Antoine WAUTERS, L’enfant des ravines, Maelström, coll. « Bookleg », 2019, 40 p., 3 €, ISBN : 978-2-87505-332-9
Dans l’œuvre d’Antoine Wauters, l’enfance s’avance comme un pays que l’on retrouve par l’écriture. Terreau magique, univers qu’on porte en soi, entre l’écho de sa perte et la musique de sa persistance, l’enfance en vient à se confondre avec la fiction. L’une et l’autre construisent un monde imaginaire, peuplé de doubles, de prolongements, d’avatars de soi. L’une et l’autre se tiennent à l’écart de la société, de ses lois, de sa logique, de ses contraintes. Éblouissant caillou textuel forgé par un frère du Petit Poucet, L’enfant des ravines (deuxième bookleg d’Antoine Wauters, après Debout sur la langue) déplie une jeunesse dans un village des Ardennes, un monde de jeux, d’odeurs, de sensations qui constitue le lieu mental, organique à partir duquel l’écriture surgit. « J’ai vécu jusqu’à mes dix-huit ans dans un petit village d’Ardenne où mon imagination se trouve, encore aujourd’hui. Que je le veuille ou non, tout ce que j’écris vient de là ».

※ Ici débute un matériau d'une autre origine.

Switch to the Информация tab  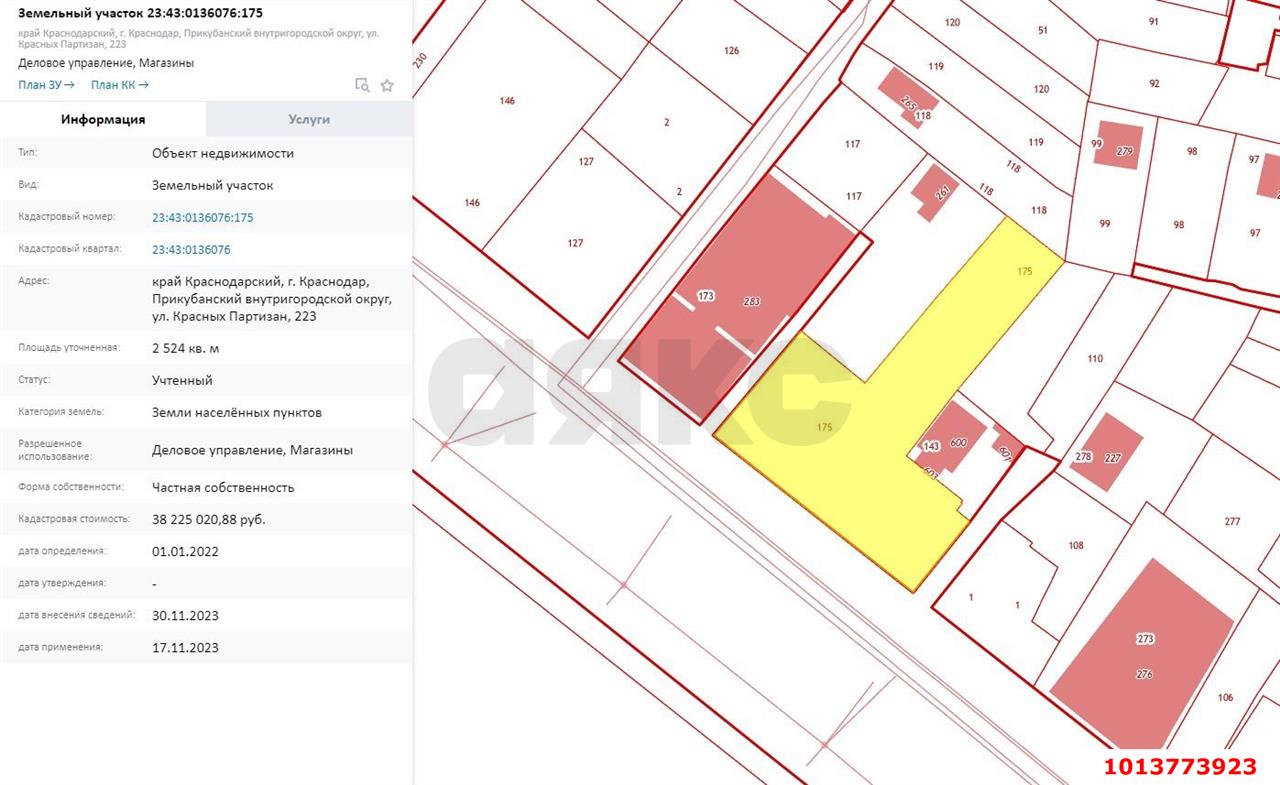[x=103, y=119]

Contemplation fascinée des vaches, attraction et peur que suscite la ferme de Jacques Martin, l’asthme qui apparaît dès le premier jour d’école, terreur d’être soi, sentiment de liquéfaction, d’absence, invention de personnages imaginaires, d’incarnations multiples qui permettent de sortir d’un impossible soi… Les dédoublements, le lancer dans le monde de créatures qui courent, remportent des victoires à la place du narrateur constituent des cristallisations de proto-écriture, une fiction en acte avant la fiction langagière. Avant d’être gravé dans les mots écrits, de passer dans le silo du verbe, l’imaginaire est vécu, incorporé dans l’existence quotidienne afin de la rendre viable. Bien avant que l’adulte ne crée des personnages de papier, des tribus de voix traversent l’enfant, une symphonie de personnages qui font barrage à « la tyrannie du même ».

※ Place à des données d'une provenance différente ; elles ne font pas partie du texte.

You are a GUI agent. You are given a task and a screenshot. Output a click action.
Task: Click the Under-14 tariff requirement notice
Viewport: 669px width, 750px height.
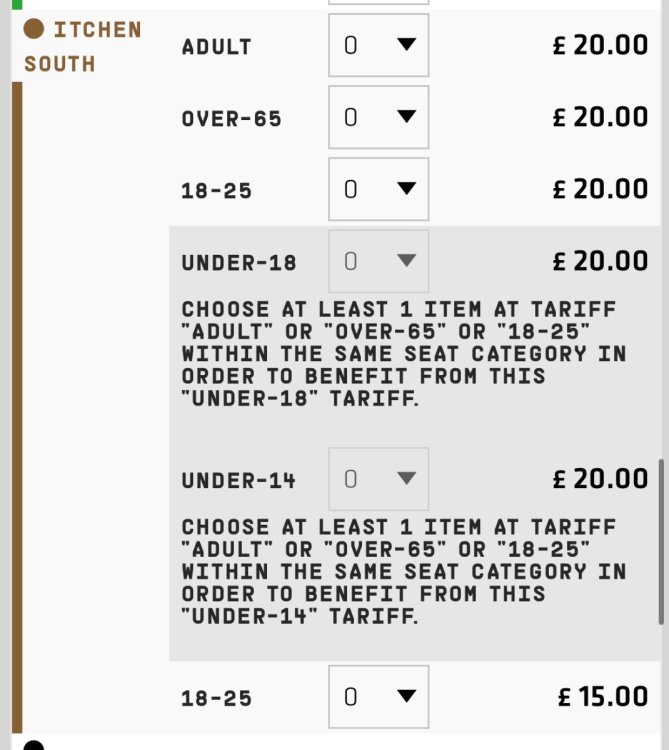tap(404, 571)
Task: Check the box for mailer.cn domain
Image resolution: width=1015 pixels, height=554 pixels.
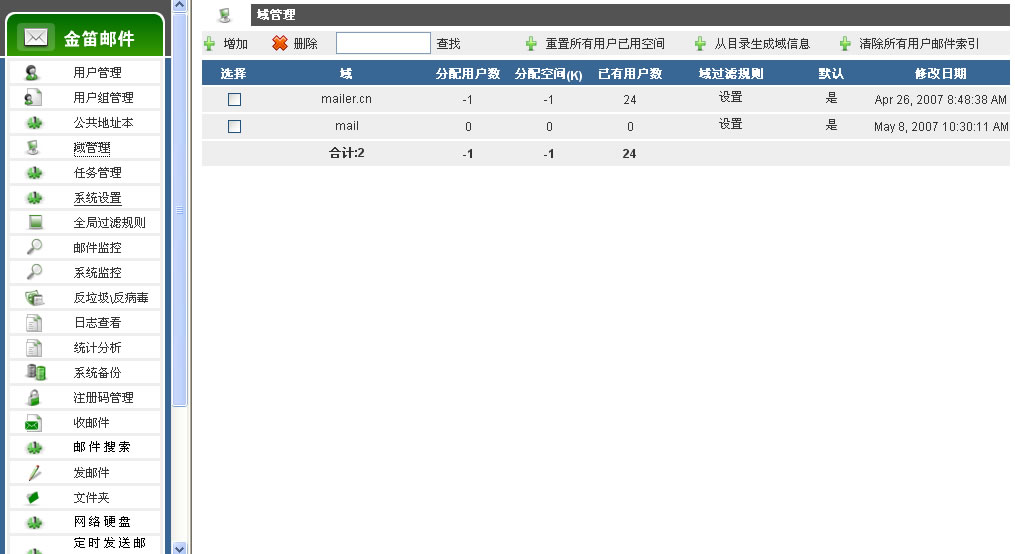Action: [x=235, y=100]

Je compris que parler, d’une certaine manière c’était se séparer de soi, de la vie et des autres. S’il me donnait naissance comme sujet, le langage me plaçait également à tout jamais en spectateur de moi-même, né pour la mort.

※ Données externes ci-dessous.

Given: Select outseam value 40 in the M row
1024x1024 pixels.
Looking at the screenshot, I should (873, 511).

L’œuvre actuelle apparaît comme le fruit, comme la prolongation des jeux sérieux d’une enfance placée sous le signe de la joie, du doute aussi quant à l’identité subjective. La tentation de se tuer suivie d’une volte-face marque la fin de l’enfance.
Le réel ne se traverse qu’avec le radeau de l’imaginaire, qu’à l’aide de la puissance des vocables qui brise le règne de la tautologie. Description d’une époque où une certaine lenteur, une certaine innocence étaient chargées d’une vitesse intensive plus grande que la loi de l’accélération vide scellée par les années 1980, L’enfant des ravines descend dans la part sauvage, boueuse, moussue, granitique de l’écriture et ausculte avec nostalgie la perte de ce grand corps d’enfance unissant le narrateur à son frère, ses parents, les ravines, les sous-bois. Qu’est devenu, où est passé l’enfant qui refermait son poing sur un silex, qui se lavait « des mots que l’école [lui] flanque dans le crâne » en retrouvant les ravines ? Certains écrivains détiennent un secret d’alchimiste : pouvoir transmuer des blocs d’enfance dans la pâte de l’écriture, faire monter à bord des mots une enfance, un jadis à jamais contemporains du présent. Antoine Wauters appartient à cette confrérie.